__Required work__
In the part that opens with the line containing "coordinates (746, 660)." and closes with the line containing "x-tick-label: F1 is", change "Find the location of" to "Locate" and leave everything else as it is. Give back only those lines.

__Data for this task__
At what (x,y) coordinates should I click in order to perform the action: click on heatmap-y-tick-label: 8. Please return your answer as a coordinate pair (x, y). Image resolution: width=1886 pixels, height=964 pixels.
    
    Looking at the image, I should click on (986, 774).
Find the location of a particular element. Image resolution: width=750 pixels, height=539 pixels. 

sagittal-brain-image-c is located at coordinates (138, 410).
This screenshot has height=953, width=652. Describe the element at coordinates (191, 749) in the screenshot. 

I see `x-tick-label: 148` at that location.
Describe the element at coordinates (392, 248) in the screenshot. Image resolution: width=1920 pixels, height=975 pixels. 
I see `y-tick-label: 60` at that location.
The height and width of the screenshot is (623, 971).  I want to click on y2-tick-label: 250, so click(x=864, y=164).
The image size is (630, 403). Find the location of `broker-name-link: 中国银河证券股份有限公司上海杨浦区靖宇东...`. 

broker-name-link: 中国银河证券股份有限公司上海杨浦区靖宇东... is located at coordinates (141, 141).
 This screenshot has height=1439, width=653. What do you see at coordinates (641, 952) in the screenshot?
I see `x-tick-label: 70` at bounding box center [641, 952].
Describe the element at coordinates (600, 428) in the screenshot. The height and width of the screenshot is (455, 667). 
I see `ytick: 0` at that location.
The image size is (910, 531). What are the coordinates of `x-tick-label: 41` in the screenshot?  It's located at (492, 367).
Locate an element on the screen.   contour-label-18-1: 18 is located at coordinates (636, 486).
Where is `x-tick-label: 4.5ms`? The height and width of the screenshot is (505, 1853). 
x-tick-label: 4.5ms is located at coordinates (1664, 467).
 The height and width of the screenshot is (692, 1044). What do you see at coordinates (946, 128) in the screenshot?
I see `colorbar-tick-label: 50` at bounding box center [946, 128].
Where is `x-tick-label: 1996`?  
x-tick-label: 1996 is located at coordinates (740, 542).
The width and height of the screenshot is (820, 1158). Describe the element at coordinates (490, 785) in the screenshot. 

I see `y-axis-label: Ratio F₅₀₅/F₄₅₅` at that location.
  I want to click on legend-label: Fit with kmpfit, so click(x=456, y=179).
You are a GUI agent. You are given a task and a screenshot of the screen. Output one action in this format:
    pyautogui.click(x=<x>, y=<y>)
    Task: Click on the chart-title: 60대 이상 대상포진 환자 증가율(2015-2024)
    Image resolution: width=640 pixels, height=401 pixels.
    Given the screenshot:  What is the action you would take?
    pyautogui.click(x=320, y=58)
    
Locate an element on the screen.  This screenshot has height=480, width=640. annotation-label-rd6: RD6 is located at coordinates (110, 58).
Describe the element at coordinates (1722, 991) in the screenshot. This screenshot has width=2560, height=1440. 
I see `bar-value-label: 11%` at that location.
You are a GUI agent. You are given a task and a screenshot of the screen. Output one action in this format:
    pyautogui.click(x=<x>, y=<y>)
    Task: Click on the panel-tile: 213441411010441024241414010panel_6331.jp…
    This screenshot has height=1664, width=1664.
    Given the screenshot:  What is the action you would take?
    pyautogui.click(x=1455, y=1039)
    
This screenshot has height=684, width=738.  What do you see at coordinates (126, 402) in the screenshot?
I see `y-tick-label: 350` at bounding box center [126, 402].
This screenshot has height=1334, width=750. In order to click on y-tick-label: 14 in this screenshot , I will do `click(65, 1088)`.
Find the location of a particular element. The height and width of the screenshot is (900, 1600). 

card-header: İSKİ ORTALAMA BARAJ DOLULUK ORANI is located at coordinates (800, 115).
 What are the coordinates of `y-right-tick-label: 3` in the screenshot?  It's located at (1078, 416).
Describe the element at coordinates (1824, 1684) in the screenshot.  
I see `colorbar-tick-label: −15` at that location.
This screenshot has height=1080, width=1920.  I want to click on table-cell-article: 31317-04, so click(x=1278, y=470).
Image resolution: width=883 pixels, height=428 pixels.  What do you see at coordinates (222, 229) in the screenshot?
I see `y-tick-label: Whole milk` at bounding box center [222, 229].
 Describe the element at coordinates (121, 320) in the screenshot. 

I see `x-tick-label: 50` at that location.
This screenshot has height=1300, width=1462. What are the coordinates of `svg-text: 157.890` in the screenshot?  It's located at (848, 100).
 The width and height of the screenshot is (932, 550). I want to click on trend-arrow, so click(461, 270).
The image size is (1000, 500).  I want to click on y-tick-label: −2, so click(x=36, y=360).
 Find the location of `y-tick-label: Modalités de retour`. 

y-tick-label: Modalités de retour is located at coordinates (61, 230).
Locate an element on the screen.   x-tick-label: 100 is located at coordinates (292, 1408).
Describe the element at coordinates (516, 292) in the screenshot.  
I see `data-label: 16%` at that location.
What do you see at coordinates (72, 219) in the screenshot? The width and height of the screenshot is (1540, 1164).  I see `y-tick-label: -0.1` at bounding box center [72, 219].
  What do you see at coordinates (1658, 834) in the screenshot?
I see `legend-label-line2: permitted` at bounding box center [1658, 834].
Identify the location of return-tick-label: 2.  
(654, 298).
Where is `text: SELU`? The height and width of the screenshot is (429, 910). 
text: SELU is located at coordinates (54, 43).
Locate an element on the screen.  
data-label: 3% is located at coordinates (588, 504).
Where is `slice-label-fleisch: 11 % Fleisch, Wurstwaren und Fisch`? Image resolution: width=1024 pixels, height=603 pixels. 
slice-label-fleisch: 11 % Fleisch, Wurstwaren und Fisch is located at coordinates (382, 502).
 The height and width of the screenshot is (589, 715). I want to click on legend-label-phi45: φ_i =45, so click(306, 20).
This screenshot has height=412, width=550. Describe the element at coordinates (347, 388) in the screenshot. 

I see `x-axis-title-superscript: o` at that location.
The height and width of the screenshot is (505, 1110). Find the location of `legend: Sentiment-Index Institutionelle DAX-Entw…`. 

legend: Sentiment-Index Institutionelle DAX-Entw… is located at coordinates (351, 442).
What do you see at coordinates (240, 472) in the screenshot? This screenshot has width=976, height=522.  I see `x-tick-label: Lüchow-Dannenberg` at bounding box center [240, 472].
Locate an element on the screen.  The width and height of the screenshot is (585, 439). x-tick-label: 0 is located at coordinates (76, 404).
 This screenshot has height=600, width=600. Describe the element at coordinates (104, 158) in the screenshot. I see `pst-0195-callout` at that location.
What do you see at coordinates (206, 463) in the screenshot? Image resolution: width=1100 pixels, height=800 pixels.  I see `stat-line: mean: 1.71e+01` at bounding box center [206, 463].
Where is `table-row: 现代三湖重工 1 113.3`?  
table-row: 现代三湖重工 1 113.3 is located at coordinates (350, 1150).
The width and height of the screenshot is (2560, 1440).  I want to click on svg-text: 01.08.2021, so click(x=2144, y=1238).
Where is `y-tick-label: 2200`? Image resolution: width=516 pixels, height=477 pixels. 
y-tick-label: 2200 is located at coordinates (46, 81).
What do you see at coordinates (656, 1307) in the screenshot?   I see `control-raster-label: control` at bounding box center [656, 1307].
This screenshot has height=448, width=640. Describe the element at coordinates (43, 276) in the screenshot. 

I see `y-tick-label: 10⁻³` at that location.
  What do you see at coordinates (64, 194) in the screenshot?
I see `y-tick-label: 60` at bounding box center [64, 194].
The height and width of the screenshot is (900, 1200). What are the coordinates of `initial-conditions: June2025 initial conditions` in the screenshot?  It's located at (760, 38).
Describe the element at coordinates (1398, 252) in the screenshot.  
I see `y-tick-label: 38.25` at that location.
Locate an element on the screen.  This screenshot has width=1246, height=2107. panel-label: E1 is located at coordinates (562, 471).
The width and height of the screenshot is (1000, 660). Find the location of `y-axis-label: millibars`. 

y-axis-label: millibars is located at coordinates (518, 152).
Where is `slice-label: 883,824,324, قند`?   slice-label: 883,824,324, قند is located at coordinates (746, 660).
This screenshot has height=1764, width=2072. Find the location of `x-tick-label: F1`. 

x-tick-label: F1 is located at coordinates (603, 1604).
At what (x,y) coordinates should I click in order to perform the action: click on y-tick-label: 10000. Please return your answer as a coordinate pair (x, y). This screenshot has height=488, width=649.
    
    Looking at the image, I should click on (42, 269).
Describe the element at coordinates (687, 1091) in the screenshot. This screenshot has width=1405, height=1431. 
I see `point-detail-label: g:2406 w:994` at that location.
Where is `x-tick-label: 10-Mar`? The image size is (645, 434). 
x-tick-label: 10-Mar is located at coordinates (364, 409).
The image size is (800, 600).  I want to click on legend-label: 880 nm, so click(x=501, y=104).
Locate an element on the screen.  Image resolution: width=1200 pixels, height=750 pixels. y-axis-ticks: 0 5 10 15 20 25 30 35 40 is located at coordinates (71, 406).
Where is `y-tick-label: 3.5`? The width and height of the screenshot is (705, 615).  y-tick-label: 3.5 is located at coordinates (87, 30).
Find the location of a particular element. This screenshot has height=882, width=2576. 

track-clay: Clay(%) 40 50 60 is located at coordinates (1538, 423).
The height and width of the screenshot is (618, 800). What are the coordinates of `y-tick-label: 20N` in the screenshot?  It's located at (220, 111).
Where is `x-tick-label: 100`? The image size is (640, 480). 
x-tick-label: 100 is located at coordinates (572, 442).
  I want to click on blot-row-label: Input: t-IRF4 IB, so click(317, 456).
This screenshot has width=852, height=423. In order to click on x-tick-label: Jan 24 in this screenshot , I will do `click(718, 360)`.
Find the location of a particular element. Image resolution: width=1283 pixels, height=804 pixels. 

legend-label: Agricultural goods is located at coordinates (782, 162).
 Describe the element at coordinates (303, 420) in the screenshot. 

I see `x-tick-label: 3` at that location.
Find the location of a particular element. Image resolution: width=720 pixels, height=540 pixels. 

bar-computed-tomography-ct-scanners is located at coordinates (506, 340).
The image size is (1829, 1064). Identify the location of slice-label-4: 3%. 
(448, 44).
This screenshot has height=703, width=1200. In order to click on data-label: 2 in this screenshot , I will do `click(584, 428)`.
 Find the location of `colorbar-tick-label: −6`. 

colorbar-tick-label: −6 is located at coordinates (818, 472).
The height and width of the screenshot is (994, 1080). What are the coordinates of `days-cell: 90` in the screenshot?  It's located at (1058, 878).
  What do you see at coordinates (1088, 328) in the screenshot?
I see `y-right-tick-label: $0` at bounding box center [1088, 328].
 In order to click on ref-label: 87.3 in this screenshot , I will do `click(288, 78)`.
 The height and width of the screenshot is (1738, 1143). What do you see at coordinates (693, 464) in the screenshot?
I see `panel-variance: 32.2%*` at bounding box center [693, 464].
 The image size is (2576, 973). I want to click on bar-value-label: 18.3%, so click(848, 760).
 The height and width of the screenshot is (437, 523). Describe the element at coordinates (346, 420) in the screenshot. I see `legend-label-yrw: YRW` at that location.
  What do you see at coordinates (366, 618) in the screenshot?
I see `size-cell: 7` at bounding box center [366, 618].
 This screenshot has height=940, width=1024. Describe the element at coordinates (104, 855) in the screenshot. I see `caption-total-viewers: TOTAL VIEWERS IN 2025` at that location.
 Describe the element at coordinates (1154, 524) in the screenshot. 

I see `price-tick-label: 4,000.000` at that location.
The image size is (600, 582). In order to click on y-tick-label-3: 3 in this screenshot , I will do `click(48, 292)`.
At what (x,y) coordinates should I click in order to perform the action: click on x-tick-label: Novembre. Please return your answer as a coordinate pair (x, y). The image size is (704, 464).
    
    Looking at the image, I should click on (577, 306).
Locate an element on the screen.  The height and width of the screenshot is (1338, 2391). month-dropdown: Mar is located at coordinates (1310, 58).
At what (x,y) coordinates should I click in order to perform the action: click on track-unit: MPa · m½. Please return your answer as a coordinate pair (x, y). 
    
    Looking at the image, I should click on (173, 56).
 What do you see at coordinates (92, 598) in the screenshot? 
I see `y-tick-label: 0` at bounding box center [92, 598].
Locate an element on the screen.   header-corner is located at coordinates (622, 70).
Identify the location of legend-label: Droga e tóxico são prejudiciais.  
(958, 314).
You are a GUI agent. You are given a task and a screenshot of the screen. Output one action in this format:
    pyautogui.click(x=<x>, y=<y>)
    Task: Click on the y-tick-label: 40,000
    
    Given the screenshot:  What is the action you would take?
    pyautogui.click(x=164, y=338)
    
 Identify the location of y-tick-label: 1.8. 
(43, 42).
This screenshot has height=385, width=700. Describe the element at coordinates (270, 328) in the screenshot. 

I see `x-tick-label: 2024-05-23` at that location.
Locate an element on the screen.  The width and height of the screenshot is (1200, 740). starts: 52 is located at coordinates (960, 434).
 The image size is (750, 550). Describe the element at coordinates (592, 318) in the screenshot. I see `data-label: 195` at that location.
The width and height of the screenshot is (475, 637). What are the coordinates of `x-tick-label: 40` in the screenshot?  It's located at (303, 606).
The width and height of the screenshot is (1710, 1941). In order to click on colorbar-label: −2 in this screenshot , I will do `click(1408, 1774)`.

__Answer to this exercise__
Where is `slice-label: 883,824,324, قند`?   slice-label: 883,824,324, قند is located at coordinates (746, 660).
This screenshot has height=1764, width=2072. Locate `x-tick-label: F1`. 

x-tick-label: F1 is located at coordinates (603, 1604).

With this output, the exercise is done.